Across the room, the front door slammed shut. “There’s the witch!” shouted the woman who stepped inside, silencing everyone at the tables. Minuet dropped her bread onto her plate and turned about on her chair in alarm.

“Martha please!” said the man coming in on her heels. “You’ve had too much to drink. Please think! She’s been wonderful to the kids…”

“You doubt me, Sammy boy?” she cried, wheeling ’round and planting her feet. “I saw what I saw…”

“We all saw the pardoner and the flax haired wench…” he said as he grabbed her wrist.

Martha immediately yanked out of his grasp. “Then you’re blind as well as thick!” she shouted, nearly stumbling as she forced her way between the tables. “Had ye seen past your nose, you’d ‘ave seen it was that wizard in league with the very Elf devils who caused the plague in the first place. It was none other than Wizard Razzmorten himself
and his witch daughter, Ugleeuh!” She staggered back a step with a glance about at her
audience of wide-eyed diners. “No wonder he came to town as a pardoner. He knew
they’d be run out if people recognized him.” Suddenly she took a tramp toward Minuet.
“In fact, maybe it’s time something was done about that entire family. Everyone knows
they practice the dark arts.”

Minuet shot to her feet. “Shame on you!” she shouted. “If it weren’t for my father, the queen herself would be dead this minute! Scores of people have caught the plague and are alive right now because of him…!”

“Yea!” she barked, peppering Minuet’s face with flecks of spit. “Like all the pointy eared foreigners who caused it!”

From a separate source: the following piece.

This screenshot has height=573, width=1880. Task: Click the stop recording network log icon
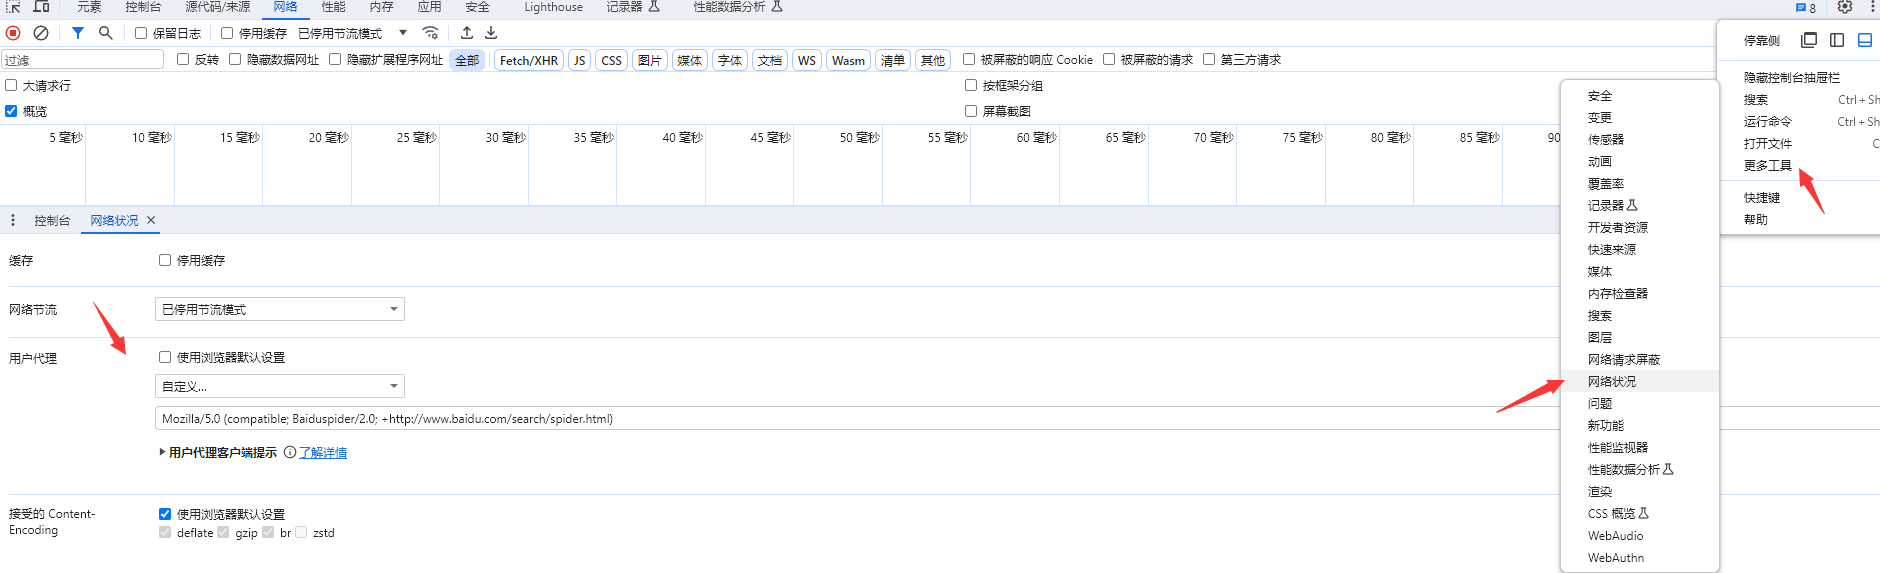13,33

“Foreigners! How can you say such a thing! They were here a thousand years ago, before there ever was a Niarg…”

“A threat to us the whole time , Missy!” cried Martha, smiling with her hateful piggy eyes as an angry drone stirred through the diners.

“A threat?” cried Minuet, turning to the crowd. “How many of you are alive today because you were healed by the Elves? How many of you would have died in childbirth
had it not been for them? How is it wrong to keep them alive alongside us?”

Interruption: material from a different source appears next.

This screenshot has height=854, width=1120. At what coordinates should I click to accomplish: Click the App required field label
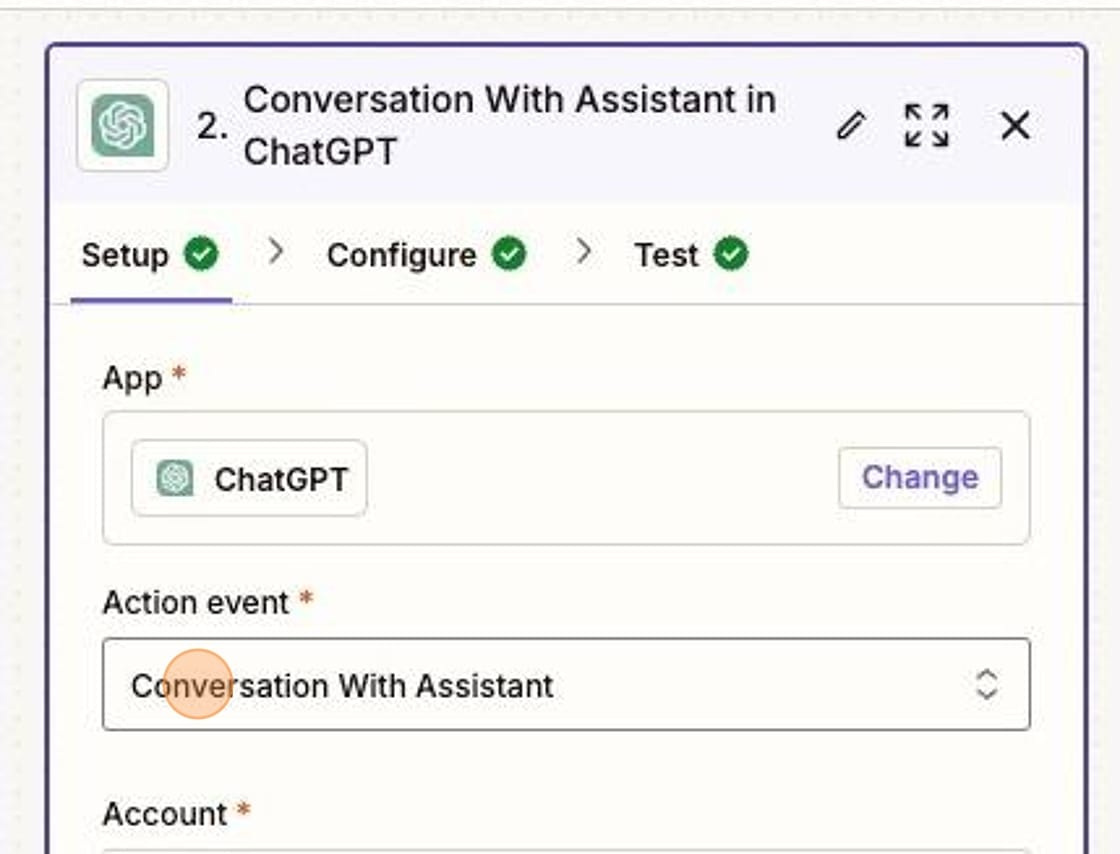[131, 378]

Bethan could see that the grumbling diners were not making kind replies. She saw her moment at once and quietly slipped out to summon Sergeant Bernard.

“And as for you, Martha Benton,” said Minuet, “how come you call me a witch when only yesterday you said I was like unto an angel?”

“I didn’t know the truth!” she shouted for all to hear. “You held me under an enchantment and used your dark magicks on my dear children. For all we know, you’ve left us changlings under your spell!”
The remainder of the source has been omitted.